Kitten - I just popped back on here and saw from your signature about your surise BFP! Congratulations Miracles do happen!! Keep safe and lots of luck


----------



## kitten77 (Nov 15, 2006)

Thanks Susie, yes after 5 years ttc and 6 failed icis's and months and months if fertility monitors.... It happened, miricles do happen. Am very scared and take one day at time, but i never believed it would happen after so many fails, we nearly gave up hope in the down times, they were so sad and never Thot get out of it, but kept a small bit of hope..... And we were blessed.


----------



## LoopyMoo (Feb 3, 2010)

Hi everyone

After having to decide to not have our two lovely blasts transferred on 7th Nov due to fears about OHSS, I'm just so depressed.  I don't think the fact that my manager at work told me 2 wks ago that she is pregnant has helped matters either.  This will be the 4th pregnancy in 5 years that I've had to watch at work   I'm happy for her but found out a few days ago that everyone else had known 2 wks before I did and I'm her supervisor!!!  For some reason this really hurts, it would have been easier to handle had she of told me along with everyone else   

We have 3 blasts frozen and am waiting to find out when we can start our final attempt.  Feeling the pressure and enormity of it all.  If that doesn't work, then that's it for us


----------



## SuzieW (Jul 15, 2010)

Loopy,

Sending you big    this evening - I know that feeling oh so well of ANOTHER pregnancy announcement when no one else can understand why you wouldn't think it was good news.  The hardest thing with work colleagues is that you have no choice but to see them every day as they get more and more pregnant: friends and family members can be avoided.  I take it from what you wrote about everyone else knowing before you that they know your situation? I hope that your manager can be sensitive towards you: maybe you can explain to her that it's really difficult for you to hear details about her pregnancy and while you wish her well, you need to stay off that topic.  You need to do what you can to protect yourself as sadly others won't get it so you need to be selfish.
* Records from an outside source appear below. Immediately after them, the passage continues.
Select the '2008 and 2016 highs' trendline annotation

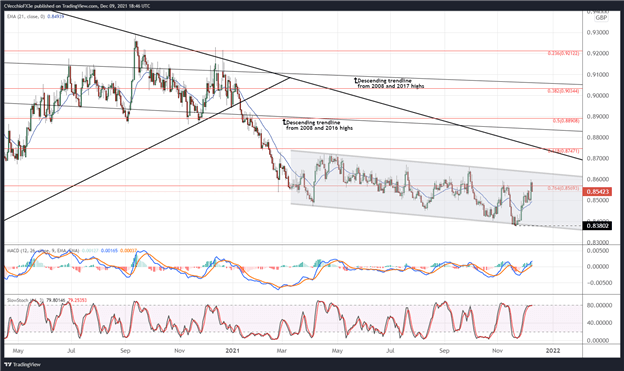[x=318, y=125]
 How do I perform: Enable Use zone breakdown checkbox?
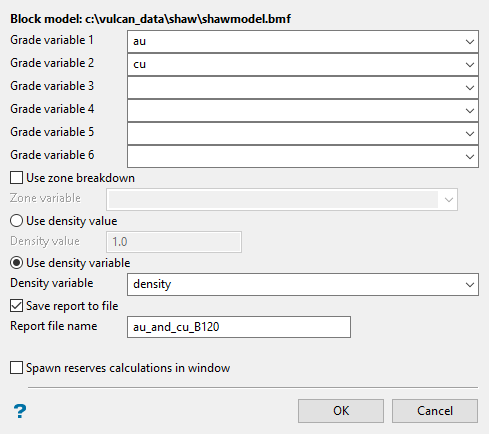16,178
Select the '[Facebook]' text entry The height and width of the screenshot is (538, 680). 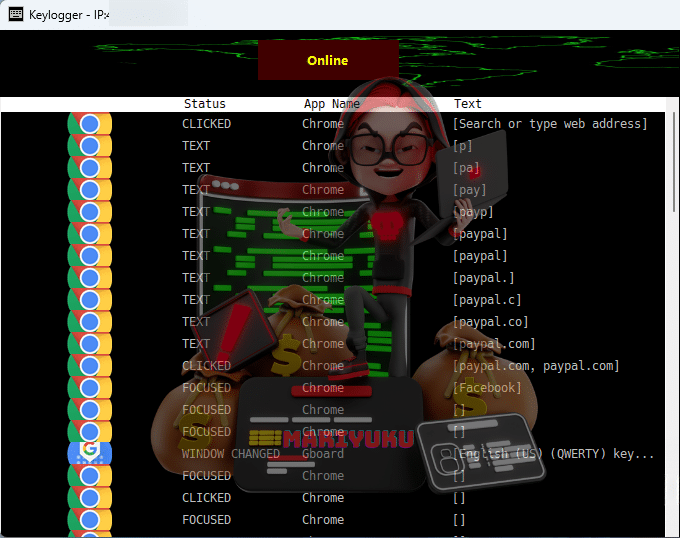click(x=487, y=388)
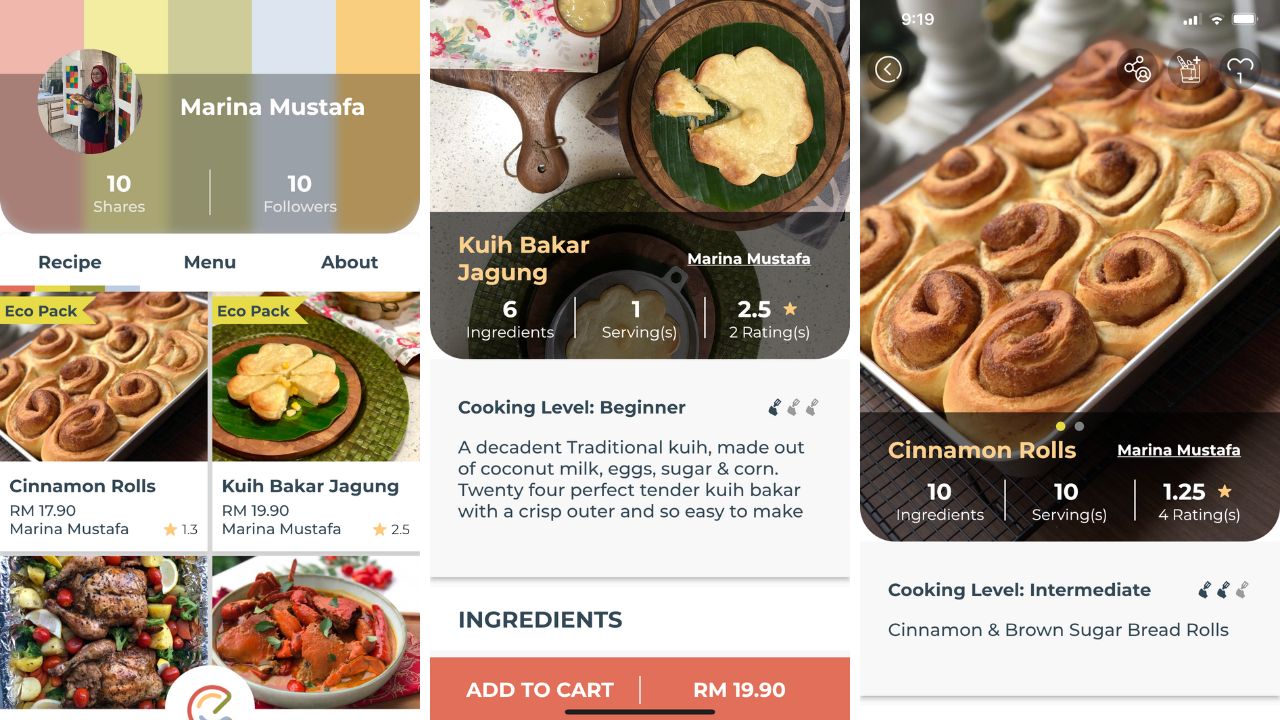Open the Cinnamon Rolls recipe thumbnail
Viewport: 1280px width, 720px height.
[x=104, y=376]
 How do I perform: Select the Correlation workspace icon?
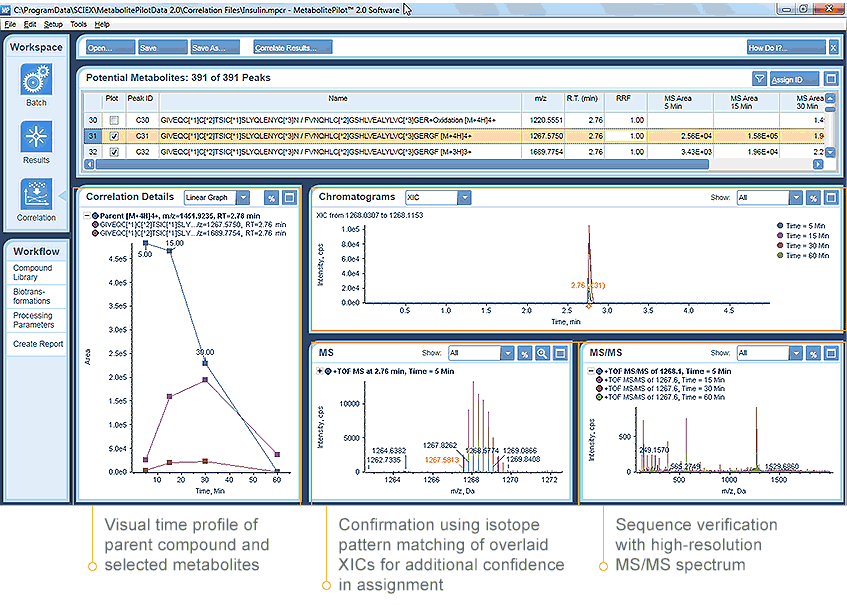(x=36, y=196)
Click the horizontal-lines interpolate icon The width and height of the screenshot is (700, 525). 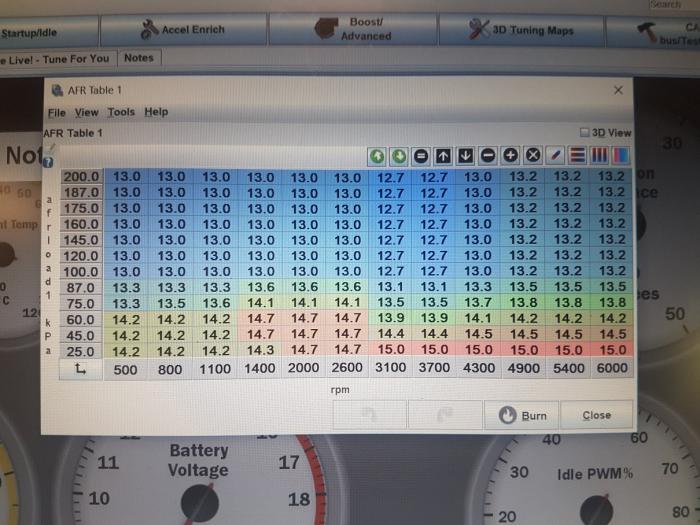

I hope things pick up for you.  The fact you have FEs that have made it to blast us fantastic news - your time will come xx


----------



## LoopyMoo (Feb 3, 2010)

Thanks Susie, I really don't know how I would have coped over the last year or so if it wasn't for the support and understanding from everyone on here, I really don't know how I'd have coped!  

I feel bad for my manager as she is understandably over the moon and feels unable to talk to me about her pregnancy but I know her reasons for doing so are to try to protect me.  She did let slip today though that she is still smoking!!!!!!!!!!!!!!!!!!!!!!!!!!!!!!!!!!!  I've had a little cry about that


----------